Work instruction » Below are some records; quote exactly the lines from the one that contains "The height and" through the one that contains "This screenshot has", inclusive, and no others.

Dataset »
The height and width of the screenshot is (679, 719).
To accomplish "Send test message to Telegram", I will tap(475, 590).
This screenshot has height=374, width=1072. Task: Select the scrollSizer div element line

---

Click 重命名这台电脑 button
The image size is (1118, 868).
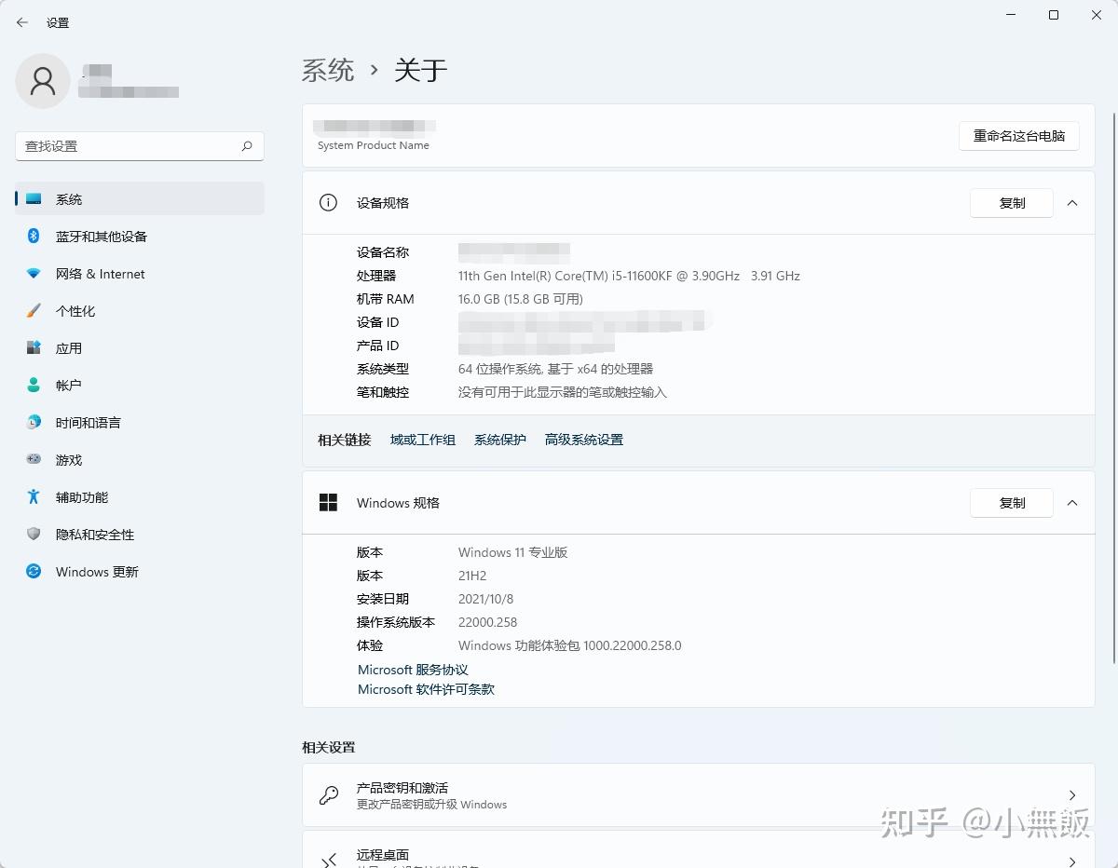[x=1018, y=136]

Result »
The height and width of the screenshot is (679, 719).
To accomplish "Send test message to Telegram", I will tap(475, 590).
This screenshot has height=374, width=1072. Task: Select the scrollSizer div element line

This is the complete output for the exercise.